JAKARTA, KOMPAS.com - Kementerian Dalam Negeri (Kemendagri) memetakan tiga tantangan besar yang bakal dihadapi jelang pelaksanaan Pemilihan Kepala Daerah (Pilkada) 2020.
Tiga tantangan itu mulai dari aspek tata kelola pilkada, politik identitas, hingga media sosial sebagai sumber konflik.
"Pertama adalah tantangan integritas, profesionalisme dan manajemen tata kelola pemilu," kata Pelaksana Tugas Dirjen Politik dan Pemerintahan Umum Kementerian Dalam Negeri (Kemendagri) Bahtiar melalui keterangan tertulis, Selasa (31/12/2019).
Baca juga: PDIP Buka Kemungkinan Gibran Dipasangkan dengan Purnomo dalam Pilkada Solo, tetapi...
Tantangan tata kelola pemilu ini berkaitan dengan kebutuhan penyelenggara pemilu ad hoc, yaitu panitia pemilihan kecamatan (PPK), panitia pemungutan suara (PPS), dan kelompok penyelenggara pemungutan suara (KPPS).
Kemendagri memprediksi, setidaknya, dibutuhkan 3 juta penyelenggara pemilu ad hoc yang tersebar pada 270 daerah.
Oleh karenanya, menjadi pekerjaan rumah besar untuk merekrut penyelenggara pemilu yang berintegritas.
“Proses rekruitment penyelenggara yang berintegritas menjadi faktor utama dalam menjamin kualitas penyelenggaraan Pemilu," ujar Bahtiar.

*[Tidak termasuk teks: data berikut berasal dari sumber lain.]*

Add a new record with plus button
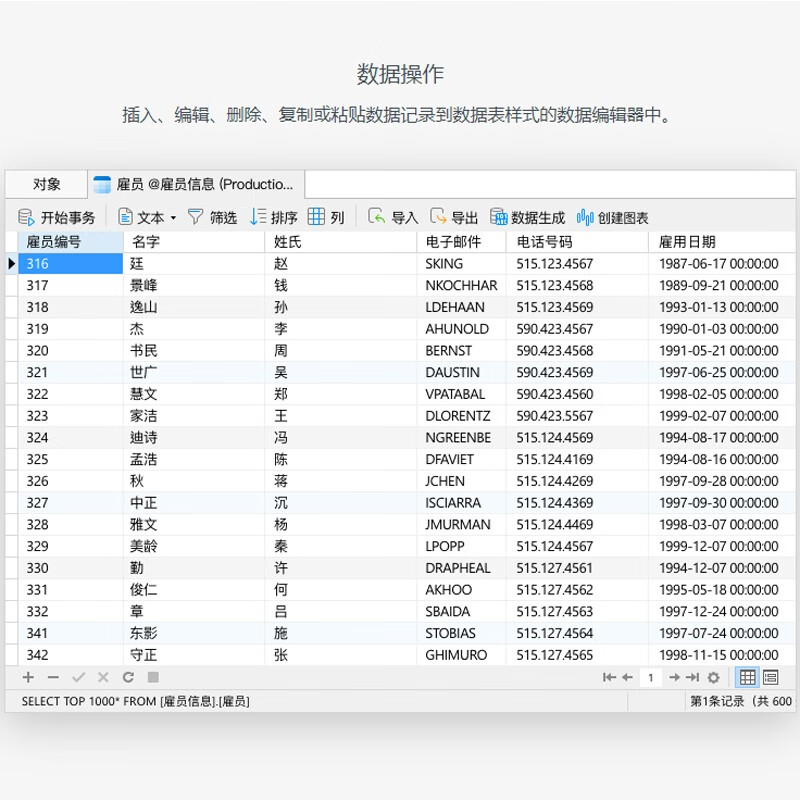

Tantangan kedua, media sosial sebagai sumber konflik.
Melihat pengalaman pelaksanaan Pemilu 2019, di media sosial banyak beredar konten yang sumbernya tidak jelas, yang bersifat provokatif.
Bahtiar mendorong supaya masyarakat tak mudah terprovokasi.
Selain itu, penyelenggara pemilu diimbau untuk transparan dan memanfaatkan media sosial sebagai tempat publikasi utama.
"Sehingga masyarakat dapat menerima informasi secara cepat, akurat dan dapat dipertanggungjawabkan," ujar dia.
Tantangan terakhir adalah politik identitas sebagai sumber konflik selanjutnya.
Bahtiar menilai, kontestasi pilkada merupakan pertandingan antar figur-figur yang memiliki berbagai prestasi dan latar belakang yang beragam.
Upaya merebut simpati dan membangun citra diri seringkali menimbulkan fanatisme berlebihan di kalangan pemilih.